Canada woman who hid foetuses gets lengthy prison term
A Canadian woman has been sentenced to eight-and-a-half years in prison for hiding the remains of six of her infants in a storage locker.
Andrea Giesbrecht was convicted in February of six counts of concealing the body of a child.
The remains of six full or near full-term foetuses were found in a U-Haul storage locker in October 2014.
The Winnipeg mother-of-two's lawyer had asked for her case to be thrown out because of delays in procedures.
Last year, Canada's Supreme Court ruled that "justice delayed is justice denied" and said that unreasonable court delays could result in the case being thrown out.
The controversial ruling has led to many cases being thrown out of court.
In a provincial court, such as the one Giesbrecht was convicted in, the time limit for a "reasonable" trial is set at 18 months. Giesbrecht's trial took 33 months.
Her lawyer, Greg Brodsky, filed the motion to have the case dismissed on the grounds of unreasonable delays on Tuesday evening, just three days before she was due to be sentenced.
Judge Murray Thompson was clearly vexed about this last-minute tactic in court on Friday, and he dismissed the motion.
Investigators in the case were unable to determine with certainty the cause of death or whether any of the infants had been born alive.
"By her own hand Giesbrecht has made it impossible to determine if death preceded live birth," Mr Thompson told the court.

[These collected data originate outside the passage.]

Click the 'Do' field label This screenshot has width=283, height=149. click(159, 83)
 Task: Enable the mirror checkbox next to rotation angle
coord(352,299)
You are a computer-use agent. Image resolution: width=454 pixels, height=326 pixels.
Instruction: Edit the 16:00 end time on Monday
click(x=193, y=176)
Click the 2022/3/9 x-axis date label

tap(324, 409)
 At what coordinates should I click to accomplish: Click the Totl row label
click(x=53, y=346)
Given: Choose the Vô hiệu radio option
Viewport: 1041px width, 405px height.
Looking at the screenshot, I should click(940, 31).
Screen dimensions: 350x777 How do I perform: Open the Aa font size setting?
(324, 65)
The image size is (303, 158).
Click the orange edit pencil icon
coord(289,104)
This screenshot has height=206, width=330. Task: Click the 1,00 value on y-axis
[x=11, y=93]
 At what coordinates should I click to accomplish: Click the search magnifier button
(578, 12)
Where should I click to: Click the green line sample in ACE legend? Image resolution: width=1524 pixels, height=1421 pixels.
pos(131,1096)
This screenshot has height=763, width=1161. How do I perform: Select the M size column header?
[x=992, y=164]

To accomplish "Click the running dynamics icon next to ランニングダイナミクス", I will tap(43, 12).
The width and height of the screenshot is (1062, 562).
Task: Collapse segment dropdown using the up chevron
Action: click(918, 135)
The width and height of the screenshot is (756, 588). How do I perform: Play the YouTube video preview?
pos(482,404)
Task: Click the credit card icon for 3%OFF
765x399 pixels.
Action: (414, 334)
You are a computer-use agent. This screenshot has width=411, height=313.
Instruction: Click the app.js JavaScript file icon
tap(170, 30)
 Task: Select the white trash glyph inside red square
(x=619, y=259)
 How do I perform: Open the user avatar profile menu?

The judge found that she had concealed her pregnancy and delivery from her family and friends, and showed a "pathological" lack of empathy.
According to her medical records, she did not see a doctor during any of the six pregnancies. The court heard that the chance of all six infants being stillborn was 1 in 500 trillion.
The prosecution had asked for 11 years, one year shy of the maximum sentence. The defence asked for time served, which was 168 days.
With time served, her sentence will be reduced from eight and a half years to seven years and eight months.